The agreement said that once the conditions were met, the state intended to seek an execution date for Billy Raulerson, who was sentenced to death for the May 1993 killings of three people in south Georgia, and that Raulerson’s lawyers would be given at least three months notice after the conditions were met, the lawsuit says. The attorney general’s office said it wouldn’t seek the execution of anyone else covered by the agreement until at least six months after the conditions were met, the lawsuit says.

In late April, the attorney general’s office informed Raulerson’s attorney that the state intended to schedule Raulerson’s execution for May 17, the lawsuit says. After Raulerson’s attorney reminded a state attorney that she had agreed not to schedule the execution during his previously scheduled vacation, the state attorney told him Raulerson’s execution wouldn’t be scheduled until August at the earliest.

A few days later, on April 25, the state attorney notified Presnell’s attorney, Monet Brewerton-Palmer, that the state intended to seek an execution warrant for him, the lawsuit says. The warrant was issued April 27.

Contrary to the agreement, the attorney general gave Brewerton-Palmer just two days of notice that they intended to set his execution date, the lawsuit says. That left her with insufficient time to prepare for his clemency hearing Monday, the lawsuit says.

The clemency hearing lasted only an hour Monday morning and Brewerton-Palmer did not call any witnesses or experts to testify or submit the dozens of witnesses she would otherwise have provided, Caplan said.

“This is often the best hope that a death sentence prisoner has of not being executed,” Caplan said. “Her case this morning for clemency was completely gutted.”

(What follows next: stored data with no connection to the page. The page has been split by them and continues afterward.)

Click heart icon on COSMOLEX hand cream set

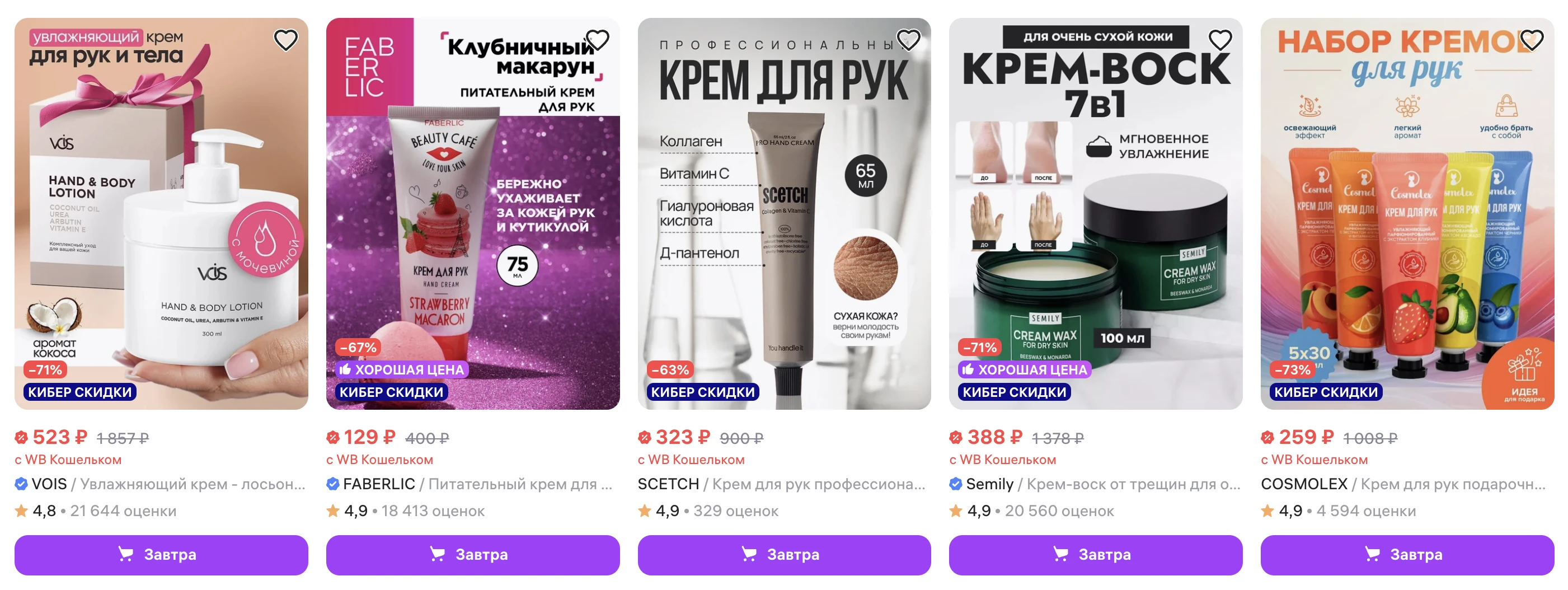coord(1532,40)
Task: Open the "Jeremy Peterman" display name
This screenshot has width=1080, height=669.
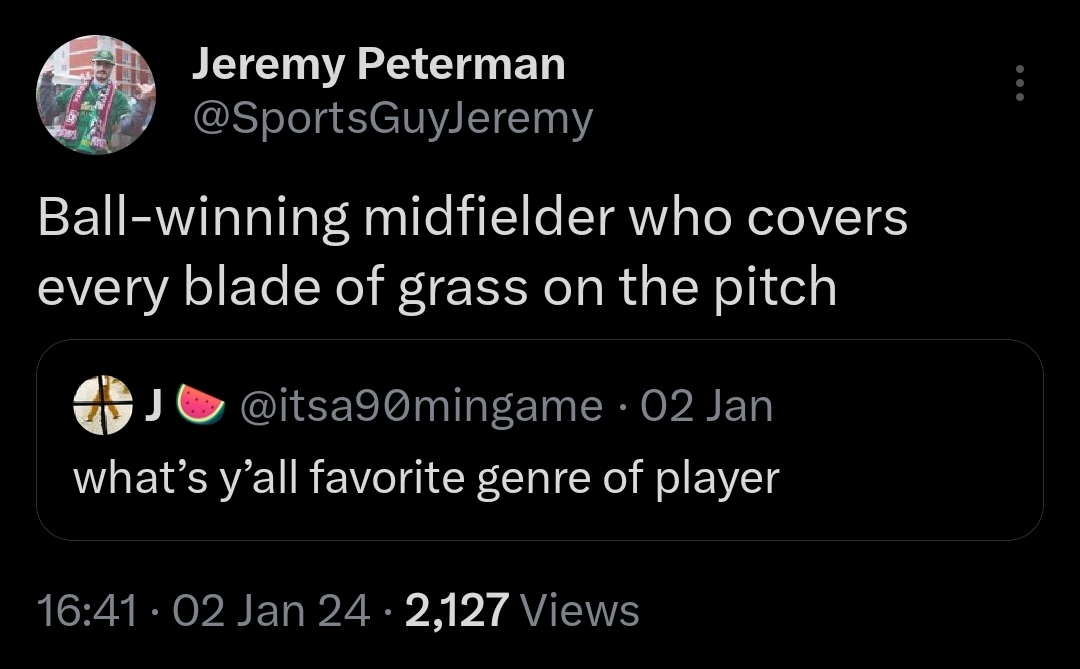Action: coord(378,65)
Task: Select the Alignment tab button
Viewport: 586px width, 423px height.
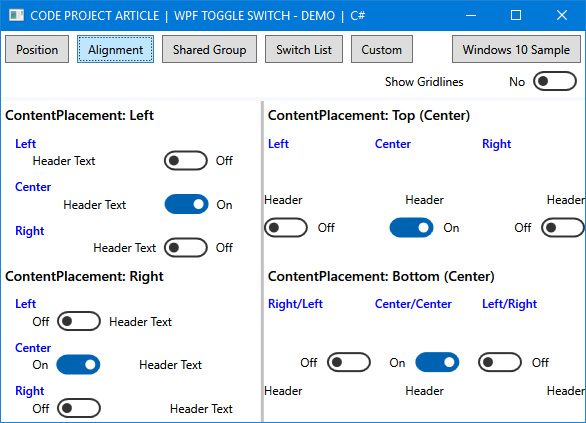Action: coord(115,49)
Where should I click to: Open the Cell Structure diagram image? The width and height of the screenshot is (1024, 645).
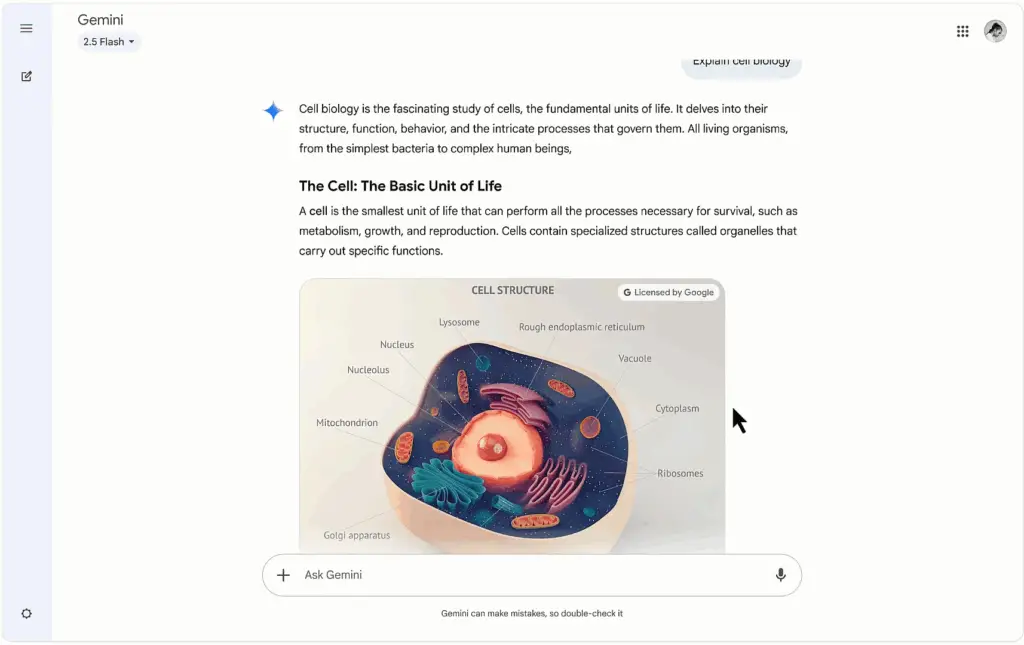click(512, 417)
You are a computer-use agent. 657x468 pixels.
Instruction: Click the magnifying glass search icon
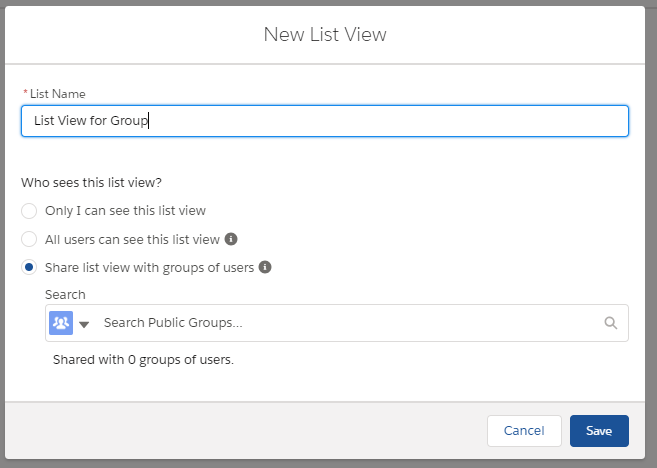coord(610,323)

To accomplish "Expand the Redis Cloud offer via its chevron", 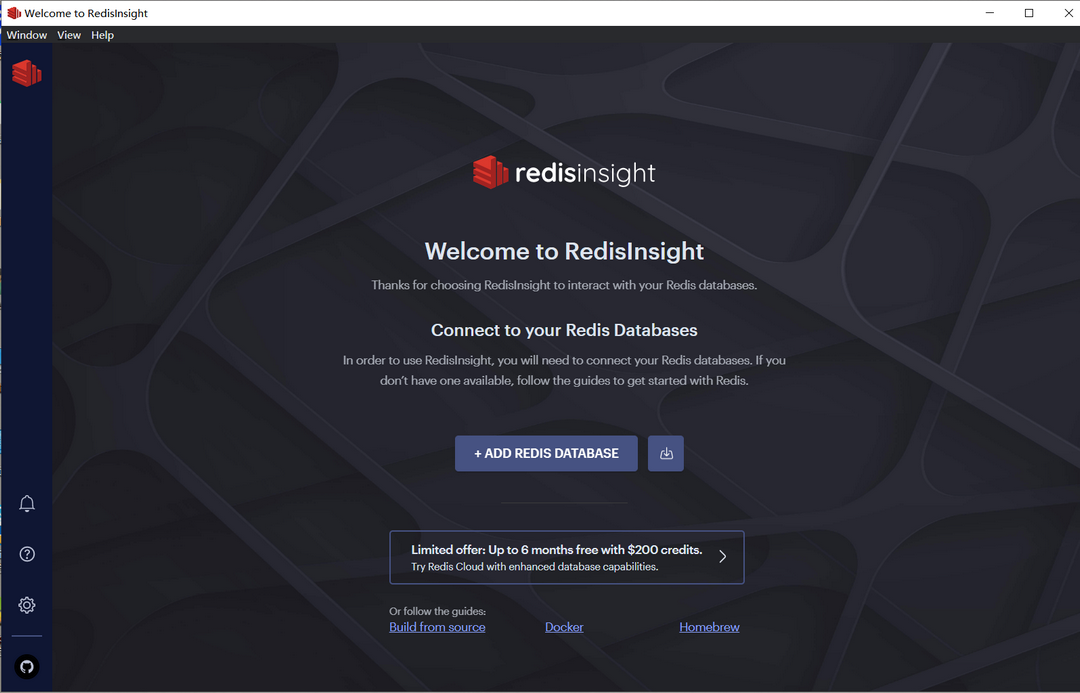I will 722,556.
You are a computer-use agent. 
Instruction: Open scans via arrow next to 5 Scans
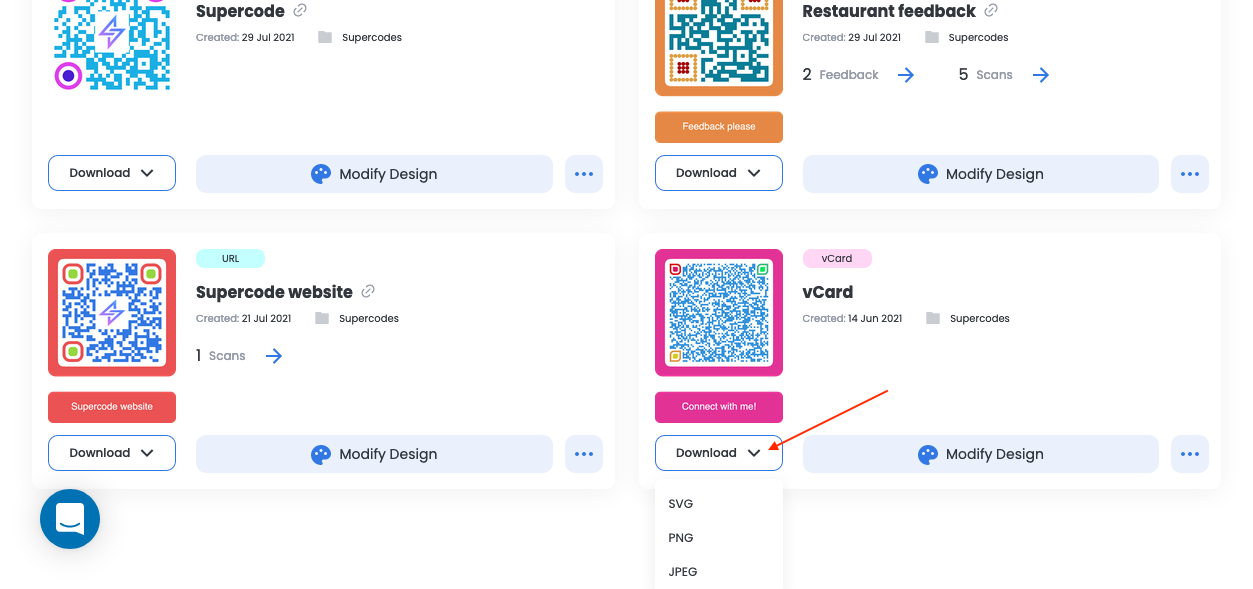pos(1041,74)
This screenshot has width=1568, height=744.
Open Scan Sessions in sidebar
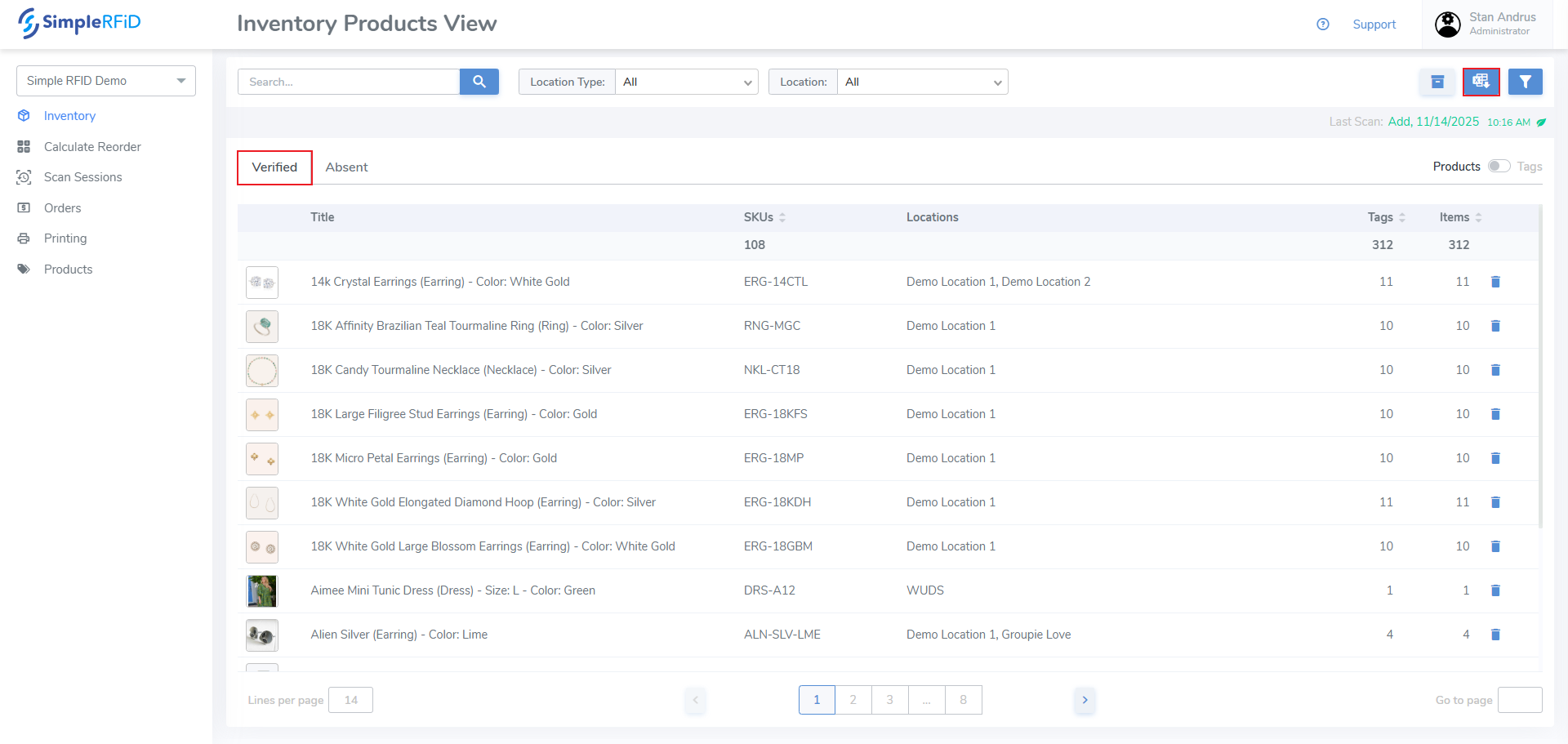(x=82, y=177)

In a clemency application submitted to the parole board, Brewerton-Palmer had argued that he is “profoundly brain damaged” and didn’t understand the harm he was causing the two girls. But because of COVID restrictions on visitation and travel and an expert witness who recently suffered a heart problem, she wasn’t able to offer testimony to support that.

Brewerton-Palmer had been working on Presnell’s case, but it “was not on her radar as an emergency” because of the agreement, Caplan argued. He urged the judge to delay the execution to give Brewerton-Palmer time to complete her investigation and prepare properly for a new clemency hearing.

It is in the public’s interest to ensure that promises made by the state are kept and to avoid any perception that Presnell would be executed prematurely when his lawyer was unprepared to present a clemency case, Caplan said.

Loegel argued that the state has an interest in ensuring the prompt and timely administration of justice and delaying the execution would prevent that. Brewerton-Palmer has known since last fall that Presnell had exhausted his appeals and therefore had sufficient time to prepare, he argued.

Williams said it was clear to her that the emailed agreement was meant to be binding on the parties. The Federal Defender Program was prevented by COVID-related causes from preparing as it would have and relied on the agreement, she said.

It’s clear that Presnell, whom she allowed to intervene in the suit, stood to suffer irreparable harm if the execution wasn’t delayed, the judge said: “We can’t come back from death.”